You can find her in the library or under the great elm tree behind the football field, always with book in hand and hair tucked behind ears. Never would you see her shouting or laughing with other girls, but if you do happen to catch her eye when you walk past, you would surely be greeted with a warm smile. Whenever I see her, I can’t help but think that she somehow doesn’t belong here in this building, with these people, during this century. Her skin is porcelain, like the delicate dolls found behind the glass of Paris shops. Her hair is auburn and wispy, like the strands of a spider web reflecting the flames of a forest fire. And her eyes, her eyes are the deep chocolate of rich soils that gave rise to civilization, filled with the depth of myriad nights where masterpieces were created, battles were fought, revolutions were planned, and history was made. Her presence never seems to be solid, but rather thin and flickering, like the twinkling of the stars—far away, ethereal, in existence for millennia yet still only a vague shimmer to those who observe them now.

She is someone I will never be able to understand, for I am the one who loves to be surrounded by people, constantly reminded that I exist and that I am loved. Without the laughter and cries of companions, I am lonely and unhappy. I am like the stars too, sure that I can be seen, yet still vainly winking at all passerby for attention. Now it must be made clear that I am by no means popular. I am not the life of the party, not the girl voted for prom queen, not the person you kiss up to for expedited climbs up the social ladder. But I am the girl always eager to make a new friend, happy to be crazy or unexpected at parties, trying to win people over with loud laughs and foolish dance moves. Where she has quiet aura and mystery, I have brazen showiness and dazzle. When she can be content with the company of a tree, I feverishly add “friends” on Facebook just to gain some assurance of existence. Confidence in media is often portrayed by girls like me, who have good grades in school, many friends, and a permanent smile, but I own these traits only because I am too weak to face the world on my own. I follow the stereotypes of teenagers to avoid judgment and the smile is my way hiding the constantly conflicting feelings within. She is true confidence, with peace radiating from the silence surrounding her and warmth shining from her shadow.

We are complete opposites, right down to our names.
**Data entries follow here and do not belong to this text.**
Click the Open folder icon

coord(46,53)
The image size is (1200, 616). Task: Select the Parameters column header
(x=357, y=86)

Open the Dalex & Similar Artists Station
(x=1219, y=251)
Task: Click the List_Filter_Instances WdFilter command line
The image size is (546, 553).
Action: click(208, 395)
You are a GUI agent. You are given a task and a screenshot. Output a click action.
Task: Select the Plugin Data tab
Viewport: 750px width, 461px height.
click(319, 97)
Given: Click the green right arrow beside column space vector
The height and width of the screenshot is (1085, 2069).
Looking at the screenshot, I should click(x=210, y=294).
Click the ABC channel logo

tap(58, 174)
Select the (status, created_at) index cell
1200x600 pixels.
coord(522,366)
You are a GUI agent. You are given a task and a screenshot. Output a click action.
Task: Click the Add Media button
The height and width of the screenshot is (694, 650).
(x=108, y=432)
Her name is Koral. My name is Summer. She is a wondrous home for colorful creatures of the undiscovered sea. Delicate and enigmatic, carefully handled by all who visit, she must be preserved. I am the season of reckless children and the pretentious rose, a time when heat and humidity leads to rash decisions and regret. Roughly beaten with pillows of slumber parties and crudely serenaded by drunken karaoke, I must be fast-forwarded and turned into months of peace. We are complete opposites, and I wish I was her.